Ultimately the design of a project first comes down to what you want to do with it. You then think of things that may be done with the project. From that, you then look to see commonalities between code, or code that is rather generic. With this you can break it down into base classes, and use derivatives to define more specific features that the classes you want to use require. The more generic you can break a class down to, the more the reusability increases. Taking this into consideration, you shouldn't be excessively trying to break things down too far, such as your Tag class just to hold a single String.

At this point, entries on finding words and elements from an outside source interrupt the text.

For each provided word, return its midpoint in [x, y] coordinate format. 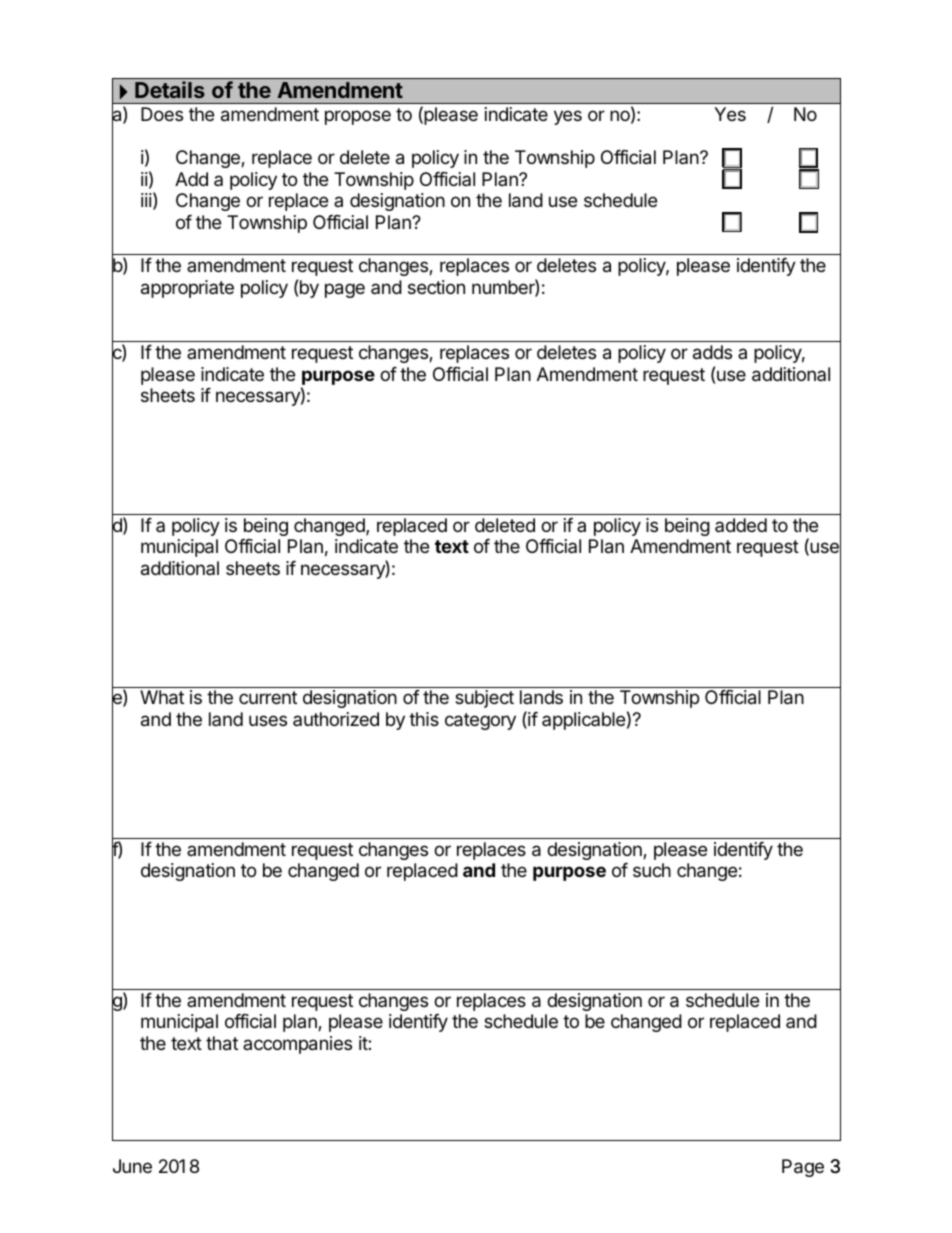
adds [712, 352]
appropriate [187, 289]
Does [162, 114]
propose [358, 117]
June [132, 1166]
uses [268, 720]
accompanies [297, 1045]
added [741, 525]
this [424, 719]
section [436, 287]
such [652, 870]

Hopefully this post provides more information than it does exaggeration. I tried to explain things in fair detail so you can understand the reasoning behind them. :)
#14
Quote from: Andy on March 09, 2008, 06:02 AM
How does one determine the number of users in games...?
It tells you when you login to Battle.net in that info stuff.
#15
I just picked up on one thing that may benefit your code. You could use the two Winsock API functions htons() and htonl(). They stand for Host to Network Byte Order (Short/Long). Which basically converts a short (16-bit) / long (32-bit) to big endian.

Public Declare Function htonl Lib "ws2_32.dll" (ByVal hostlong As Long) As Long
Public Declare Function htons Lib "ws2_32.dll" (ByVal hostshort As Integer) As Integer


Also, I don't remember much about this. But when using CopyMemory() on strings in VB6, do you need to convert them to and from Unicode?